No disrespect intended, but I never placed him at the level many seemed to.


----------



## Diablo (Dec 20, 2007)

Milkman said:


> No disrespect intended, but I never placed him at the level many seemed to.


Ya, I think I feel the same. Back then, he had a pretty unique style, obviously very influential, but I never cared for his tone, and listening to him today, theres something sloppy sounding about some of his playing.
And for me the body of work just wasn't big enough even if his potential was. And I don't think potential is ever limitless...I would rank EVH as equal to RR, and in fairness, would anything he did after 1984 really be missed (and I do enjoy some of the Van Hagar songs, they just aren't really classics) ?


----------



## Adcandour (Apr 21, 2013)

I have a really hard time forming an opinion concerning music made before my time. I was alive, but I wasn't 'aware' of the impact Randy _may_ or _may not_ have had. All I know was that when I heard that riff from the beginning of Muchmusic's Pepsi Power Hour, I was like, "what is this???" I _need_ it.

I was aware when guns n' roses came in and pushed aside the make-up wearing metal bands (or glam rock). I was aware when Nirvana entered the picture and changed rock again. 

Sadly, now it seems that I'm lost again. I enjoy bands like Sam Roberts, The National, Arcade Fire, Older Lil' Wayne, but I have no idea what's actually going on in music, or what direction it is taking. I used to listen to Sirius XMU to keep up with "experimental" and "cutting edge" music, but I can't stomach listening to the the aloof, lethargic and nasal mumblings of the Hipster Doofus DJs.

I think I'd have to be back in high school with no real agenda, or direction, and a lot of LSD to figure it all out. Hmmm, I wonder if there are any courses I can go back and take? I wouldn't mind going back to home economics and finishing that pillow I started.


----------



## Swervin55 (Oct 30, 2009)

adcandour said:


> Sadly, now it seems that I'm lost again. I enjoy bands like Sam Roberts, The National, Arcade Fire, Older Lil' Wayne, but I have no idea what's actually going on in music, or what direction it is taking


I apologize in advance for adding to the thread derailment, but I just had to respond to your post and say that Big Wreck/Ian Thornley are filling a gaping hole in my music appreciation these days. Now back to regular programming.....


----------



## Budda (May 29, 2007)

Milkman said:


> No disrespect intended, but I never placed him at the level many seemed to.


I think it's that he was doing things others werent. His phrasing and classical training put him somewhere else. Also just being a part of ozzy must have something to do with it. 
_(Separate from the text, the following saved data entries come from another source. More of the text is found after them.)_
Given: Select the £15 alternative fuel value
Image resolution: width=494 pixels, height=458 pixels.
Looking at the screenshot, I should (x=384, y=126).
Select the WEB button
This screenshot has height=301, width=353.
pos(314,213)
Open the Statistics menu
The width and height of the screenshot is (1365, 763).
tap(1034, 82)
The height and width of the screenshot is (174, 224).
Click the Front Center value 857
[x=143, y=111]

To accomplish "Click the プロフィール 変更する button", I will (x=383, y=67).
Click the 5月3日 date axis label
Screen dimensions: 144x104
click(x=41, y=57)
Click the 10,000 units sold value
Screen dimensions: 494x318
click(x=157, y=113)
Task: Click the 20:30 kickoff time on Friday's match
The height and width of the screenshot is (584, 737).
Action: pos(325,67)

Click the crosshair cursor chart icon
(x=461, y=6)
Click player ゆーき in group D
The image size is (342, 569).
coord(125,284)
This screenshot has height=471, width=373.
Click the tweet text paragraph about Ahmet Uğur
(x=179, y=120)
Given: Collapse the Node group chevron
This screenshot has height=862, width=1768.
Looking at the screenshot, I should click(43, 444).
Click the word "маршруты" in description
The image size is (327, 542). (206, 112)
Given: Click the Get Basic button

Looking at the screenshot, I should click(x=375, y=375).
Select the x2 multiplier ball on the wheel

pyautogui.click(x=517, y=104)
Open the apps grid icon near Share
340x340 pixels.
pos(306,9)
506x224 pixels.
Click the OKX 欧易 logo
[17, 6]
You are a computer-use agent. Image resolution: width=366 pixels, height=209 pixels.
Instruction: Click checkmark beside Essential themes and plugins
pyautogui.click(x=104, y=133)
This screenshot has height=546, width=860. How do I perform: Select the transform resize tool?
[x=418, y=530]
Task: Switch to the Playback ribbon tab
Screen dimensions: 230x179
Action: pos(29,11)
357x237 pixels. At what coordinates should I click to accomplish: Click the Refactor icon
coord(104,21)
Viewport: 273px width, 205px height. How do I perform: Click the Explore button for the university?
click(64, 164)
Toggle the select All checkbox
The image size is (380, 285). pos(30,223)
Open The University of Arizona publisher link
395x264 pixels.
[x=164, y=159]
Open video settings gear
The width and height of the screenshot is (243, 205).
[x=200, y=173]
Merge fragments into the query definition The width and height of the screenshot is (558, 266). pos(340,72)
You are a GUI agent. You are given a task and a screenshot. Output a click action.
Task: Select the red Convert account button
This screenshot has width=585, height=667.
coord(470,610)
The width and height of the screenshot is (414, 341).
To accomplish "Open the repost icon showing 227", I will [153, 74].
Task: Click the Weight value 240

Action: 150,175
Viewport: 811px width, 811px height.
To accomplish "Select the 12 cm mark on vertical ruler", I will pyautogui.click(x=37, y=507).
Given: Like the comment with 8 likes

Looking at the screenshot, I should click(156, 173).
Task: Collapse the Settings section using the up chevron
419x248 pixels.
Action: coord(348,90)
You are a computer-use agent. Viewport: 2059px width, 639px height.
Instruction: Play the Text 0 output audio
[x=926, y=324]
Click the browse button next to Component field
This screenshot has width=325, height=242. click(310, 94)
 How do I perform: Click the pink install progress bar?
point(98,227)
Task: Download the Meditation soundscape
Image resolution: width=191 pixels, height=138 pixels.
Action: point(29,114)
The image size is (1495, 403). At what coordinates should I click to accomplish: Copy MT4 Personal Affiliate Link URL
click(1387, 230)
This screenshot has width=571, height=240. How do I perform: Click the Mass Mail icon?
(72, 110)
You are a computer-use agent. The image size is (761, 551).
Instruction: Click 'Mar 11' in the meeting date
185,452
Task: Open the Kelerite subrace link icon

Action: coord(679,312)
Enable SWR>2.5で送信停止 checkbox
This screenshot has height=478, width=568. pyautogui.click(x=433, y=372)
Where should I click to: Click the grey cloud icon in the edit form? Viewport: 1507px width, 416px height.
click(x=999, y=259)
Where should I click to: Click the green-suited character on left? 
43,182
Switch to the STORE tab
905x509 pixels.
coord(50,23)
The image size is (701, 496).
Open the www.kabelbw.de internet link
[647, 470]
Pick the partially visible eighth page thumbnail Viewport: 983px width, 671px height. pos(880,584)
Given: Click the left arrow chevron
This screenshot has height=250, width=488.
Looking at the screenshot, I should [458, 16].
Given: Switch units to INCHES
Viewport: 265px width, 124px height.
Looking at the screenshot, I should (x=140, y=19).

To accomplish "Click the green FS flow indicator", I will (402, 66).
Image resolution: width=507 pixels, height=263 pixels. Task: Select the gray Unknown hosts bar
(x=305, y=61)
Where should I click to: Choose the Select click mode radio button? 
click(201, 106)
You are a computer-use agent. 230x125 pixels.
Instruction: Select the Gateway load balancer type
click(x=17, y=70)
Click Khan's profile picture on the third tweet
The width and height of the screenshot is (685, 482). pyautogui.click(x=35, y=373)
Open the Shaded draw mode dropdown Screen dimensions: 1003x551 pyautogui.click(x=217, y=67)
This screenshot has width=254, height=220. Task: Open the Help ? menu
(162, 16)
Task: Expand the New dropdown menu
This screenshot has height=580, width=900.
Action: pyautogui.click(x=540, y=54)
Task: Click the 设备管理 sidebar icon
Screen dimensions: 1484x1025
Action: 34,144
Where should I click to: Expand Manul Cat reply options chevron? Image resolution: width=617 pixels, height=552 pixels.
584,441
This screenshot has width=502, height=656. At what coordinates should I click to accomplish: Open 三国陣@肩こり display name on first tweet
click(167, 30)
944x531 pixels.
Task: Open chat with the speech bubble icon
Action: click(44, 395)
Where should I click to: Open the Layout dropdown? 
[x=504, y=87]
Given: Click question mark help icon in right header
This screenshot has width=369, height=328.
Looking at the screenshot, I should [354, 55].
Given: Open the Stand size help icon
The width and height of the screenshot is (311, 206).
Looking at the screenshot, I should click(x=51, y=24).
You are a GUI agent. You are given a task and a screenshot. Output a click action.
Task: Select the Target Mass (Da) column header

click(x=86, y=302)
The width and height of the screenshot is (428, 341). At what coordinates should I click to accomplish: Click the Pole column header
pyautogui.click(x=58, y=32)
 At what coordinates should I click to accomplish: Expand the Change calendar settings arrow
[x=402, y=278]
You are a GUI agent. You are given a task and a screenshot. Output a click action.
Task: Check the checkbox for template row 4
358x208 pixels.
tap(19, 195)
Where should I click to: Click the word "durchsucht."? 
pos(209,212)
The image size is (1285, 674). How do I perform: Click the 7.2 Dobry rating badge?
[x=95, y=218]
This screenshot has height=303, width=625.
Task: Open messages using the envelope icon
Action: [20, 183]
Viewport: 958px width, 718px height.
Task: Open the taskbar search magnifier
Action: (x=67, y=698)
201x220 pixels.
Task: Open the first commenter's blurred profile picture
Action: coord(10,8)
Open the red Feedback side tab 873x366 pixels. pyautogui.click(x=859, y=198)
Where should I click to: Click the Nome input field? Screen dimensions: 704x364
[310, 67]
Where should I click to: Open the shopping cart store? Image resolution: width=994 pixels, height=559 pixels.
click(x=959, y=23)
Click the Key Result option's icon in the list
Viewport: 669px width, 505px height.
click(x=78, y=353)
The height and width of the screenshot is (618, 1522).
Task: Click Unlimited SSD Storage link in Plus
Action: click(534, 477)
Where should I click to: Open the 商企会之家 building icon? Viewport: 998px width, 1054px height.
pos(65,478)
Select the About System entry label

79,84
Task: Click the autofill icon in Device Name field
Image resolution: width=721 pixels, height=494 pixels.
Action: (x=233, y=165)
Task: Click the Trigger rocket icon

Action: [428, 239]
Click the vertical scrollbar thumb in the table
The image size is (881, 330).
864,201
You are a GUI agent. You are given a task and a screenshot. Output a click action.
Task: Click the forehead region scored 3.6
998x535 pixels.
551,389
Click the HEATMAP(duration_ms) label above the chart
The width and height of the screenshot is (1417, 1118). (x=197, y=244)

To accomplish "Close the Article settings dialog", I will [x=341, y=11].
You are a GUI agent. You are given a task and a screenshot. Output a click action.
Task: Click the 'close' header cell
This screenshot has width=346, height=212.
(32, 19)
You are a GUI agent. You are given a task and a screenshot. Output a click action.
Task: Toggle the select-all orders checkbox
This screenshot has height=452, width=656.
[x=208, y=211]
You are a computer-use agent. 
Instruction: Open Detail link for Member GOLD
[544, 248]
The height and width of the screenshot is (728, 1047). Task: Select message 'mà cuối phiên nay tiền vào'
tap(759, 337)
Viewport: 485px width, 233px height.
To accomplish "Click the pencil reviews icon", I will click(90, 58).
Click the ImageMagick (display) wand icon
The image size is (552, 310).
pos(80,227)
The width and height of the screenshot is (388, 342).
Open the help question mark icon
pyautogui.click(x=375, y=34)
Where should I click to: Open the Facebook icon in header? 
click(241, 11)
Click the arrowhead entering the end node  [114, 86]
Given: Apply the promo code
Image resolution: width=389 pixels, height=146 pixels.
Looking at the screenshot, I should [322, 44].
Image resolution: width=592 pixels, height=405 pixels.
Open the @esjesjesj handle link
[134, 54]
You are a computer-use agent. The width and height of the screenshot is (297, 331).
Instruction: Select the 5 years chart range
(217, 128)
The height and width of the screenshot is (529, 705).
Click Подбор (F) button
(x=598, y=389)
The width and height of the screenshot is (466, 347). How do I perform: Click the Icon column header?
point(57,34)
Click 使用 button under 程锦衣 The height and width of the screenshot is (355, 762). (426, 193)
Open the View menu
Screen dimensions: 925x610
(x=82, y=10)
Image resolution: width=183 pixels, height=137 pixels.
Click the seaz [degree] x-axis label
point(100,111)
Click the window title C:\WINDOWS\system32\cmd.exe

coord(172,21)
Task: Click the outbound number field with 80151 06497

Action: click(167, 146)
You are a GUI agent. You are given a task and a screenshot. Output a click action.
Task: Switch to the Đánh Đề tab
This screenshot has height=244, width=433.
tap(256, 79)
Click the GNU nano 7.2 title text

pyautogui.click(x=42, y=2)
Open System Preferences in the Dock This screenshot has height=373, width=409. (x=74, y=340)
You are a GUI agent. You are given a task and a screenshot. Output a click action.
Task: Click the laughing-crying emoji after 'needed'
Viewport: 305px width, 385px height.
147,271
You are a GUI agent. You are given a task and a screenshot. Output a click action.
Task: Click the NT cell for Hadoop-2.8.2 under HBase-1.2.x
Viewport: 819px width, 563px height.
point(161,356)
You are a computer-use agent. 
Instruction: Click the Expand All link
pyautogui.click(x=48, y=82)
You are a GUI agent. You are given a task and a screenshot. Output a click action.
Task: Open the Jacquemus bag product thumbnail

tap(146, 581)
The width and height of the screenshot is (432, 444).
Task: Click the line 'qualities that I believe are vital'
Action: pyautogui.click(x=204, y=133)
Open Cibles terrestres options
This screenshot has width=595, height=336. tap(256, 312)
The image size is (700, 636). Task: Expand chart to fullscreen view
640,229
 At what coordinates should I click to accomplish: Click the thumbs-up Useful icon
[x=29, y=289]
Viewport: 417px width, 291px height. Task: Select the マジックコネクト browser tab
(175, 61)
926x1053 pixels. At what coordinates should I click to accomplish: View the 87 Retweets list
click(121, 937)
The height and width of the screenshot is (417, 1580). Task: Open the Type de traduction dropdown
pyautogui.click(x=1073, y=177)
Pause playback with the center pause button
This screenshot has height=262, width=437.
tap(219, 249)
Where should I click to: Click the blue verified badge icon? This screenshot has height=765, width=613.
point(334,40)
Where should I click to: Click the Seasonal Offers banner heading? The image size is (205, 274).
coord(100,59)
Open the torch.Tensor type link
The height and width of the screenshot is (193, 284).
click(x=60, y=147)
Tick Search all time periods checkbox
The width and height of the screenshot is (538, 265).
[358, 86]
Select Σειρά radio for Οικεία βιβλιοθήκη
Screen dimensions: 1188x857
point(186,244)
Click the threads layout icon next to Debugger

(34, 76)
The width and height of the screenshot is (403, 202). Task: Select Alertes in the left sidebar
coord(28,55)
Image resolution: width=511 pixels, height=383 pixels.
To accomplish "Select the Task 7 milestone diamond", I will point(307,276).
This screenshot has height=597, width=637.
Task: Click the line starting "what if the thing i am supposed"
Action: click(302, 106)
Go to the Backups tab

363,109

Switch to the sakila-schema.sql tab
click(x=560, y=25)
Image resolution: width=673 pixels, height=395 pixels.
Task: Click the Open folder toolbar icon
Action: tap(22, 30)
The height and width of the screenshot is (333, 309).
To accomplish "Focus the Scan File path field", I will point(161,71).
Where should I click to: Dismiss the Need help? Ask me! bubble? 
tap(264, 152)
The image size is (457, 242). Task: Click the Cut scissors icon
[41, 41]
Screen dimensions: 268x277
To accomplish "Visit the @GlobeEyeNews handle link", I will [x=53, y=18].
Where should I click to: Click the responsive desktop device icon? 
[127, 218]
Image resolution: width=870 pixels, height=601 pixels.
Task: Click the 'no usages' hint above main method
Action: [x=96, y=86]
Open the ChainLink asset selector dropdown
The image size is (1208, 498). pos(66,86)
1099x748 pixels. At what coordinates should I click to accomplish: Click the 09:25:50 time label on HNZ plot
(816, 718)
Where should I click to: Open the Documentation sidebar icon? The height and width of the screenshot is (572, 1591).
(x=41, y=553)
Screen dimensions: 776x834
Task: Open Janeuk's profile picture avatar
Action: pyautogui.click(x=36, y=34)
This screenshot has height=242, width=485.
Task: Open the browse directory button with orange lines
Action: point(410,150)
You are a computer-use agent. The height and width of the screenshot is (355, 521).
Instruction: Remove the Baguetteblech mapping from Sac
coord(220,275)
I dont like his tone but i do like his playing.


----------



## J S Moore (Feb 18, 2006)

I read somewhere that Randy wanted more treble than Eddy. God knows why. Maybe his hearing was already going. I do agree with the tone assessment. As for sloppy, I find that he was one of the most precise players I've ever heard. To the point where Blizzard of Oz is the most excruciatingly tight album I know of. Everyone is so in time that it's one of the most soulless recordings I've ever experienced. 

Great player though. His ability to change gears mid phrase was pretty impressive for the time.


----------



## Stonehead (Nov 12, 2013)

Wow....harsh opinions here..RIP Randy. You rocked it better than most......


----------



## J S Moore (Feb 18, 2006)

Stonehead said:


> Wow....harsh opinions here..RIP Randy. You rocked it better than most......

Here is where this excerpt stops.